FHC disse ter sido eleito em 1994 por uma coalizão de partidos que isso é intrínseco ao sistema político brasileiro de presidencialismo de coalizão. Também disse que em princípio havia 184 deputados federais eleitos pela coalização dos partidos e esse número foi sendo ampliado a partir de sua posse. Cai, assim, por terra a tese do MPF de que ampliação da base parlamentar no governo Lula faria parte de um projeto criminoso de poder. Nenhum presidente, diz FHC, consegue governar se não fizer alianças e conseguir ampla maioria para aprovar seus projetos.
FHC também reconheceu ter recebido muitos presentes de chefes de Estado, além de documentos e correspondências do Brasil e do mundo e que isso integra seu acervo, entregue ao final do mandato, exatamente como ocorreu com Lula. Mas nunca foi por isso questionado pelo TCU e pela Justiça.
A testemunha Danielle Ardaillon, que trabalha com  FHC desde a década de 70 e é curadora de seu acervo avalia que a lei 8394/91 é omissa, mas é o único marco a disciplinar o acervo presidencial. A lei diz que os bens são privados, mas de interesse público, não sendo específica quanto ao que deve ou pode ser feito com os objetos.
O mesmo critério é usado para a catalogação dos presentes recebidos por todos os presidentes, material que é manuseado por equipe interna profissional e especializada, da Presidência da República. Segundo Ardaillon, o objeto recebido muitas vezes nem passa pelas mãos do presidente indo direto para o departamento especializado avaliar e catalogar, estabelecendo o que é diferenciado e pode ser relevante para a cultura de um país. Ela registra como fato curioso que, muitas vezes, o que é recebido e tido como muito importante, encontra-se nos acervos dos vários chefes de Estado de outras nações, a exemplo dos quadros com que o Vaticano costuma presentear os visitantes.

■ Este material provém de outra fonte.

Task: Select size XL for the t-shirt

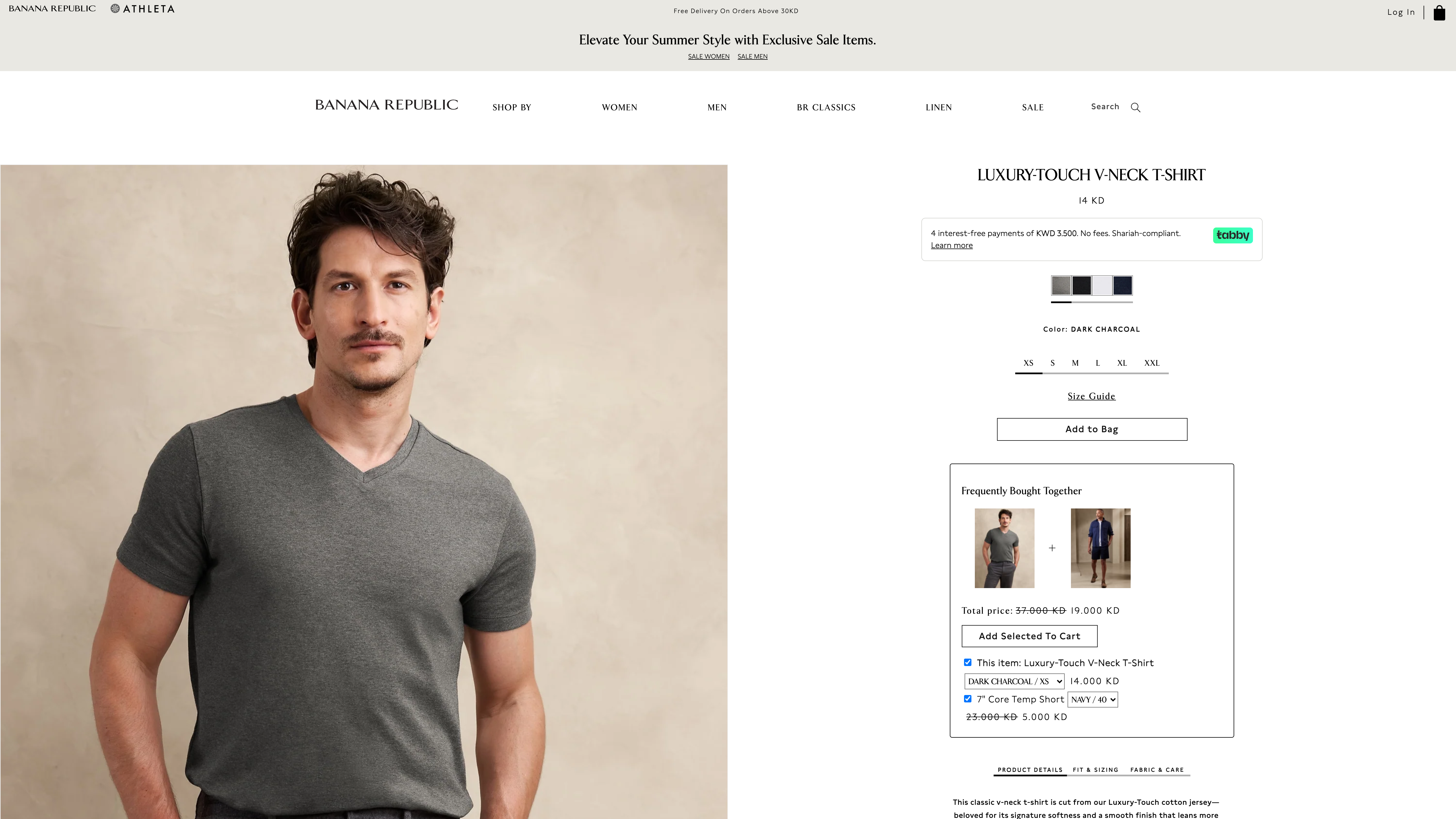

O depoimento do empresário Emerson Granero encerrou a audiência, destruindo outra tese da denúncia do MPF — a de que teria havido um contrato dissimulado para ocultar pagamento com origem ilícita feito pela OAS para o armazenamento de parte do acervo de Lula. Granero disse que Lula não participou de qualquer etapa da contratação e que a contratação seguiu padrão normal de sua empresa, sem que houvesse qualquer pedido de sigilo ou de ocultação da construtora que, naquele momento, estava ajudando a armazenar o acervo. Disse também que os erros relativos à descrição dos bens guardados foram cometidos pela própria Granero, sem a responsabilidade de qualquer pessoa do Instituto Lula ou da OAS.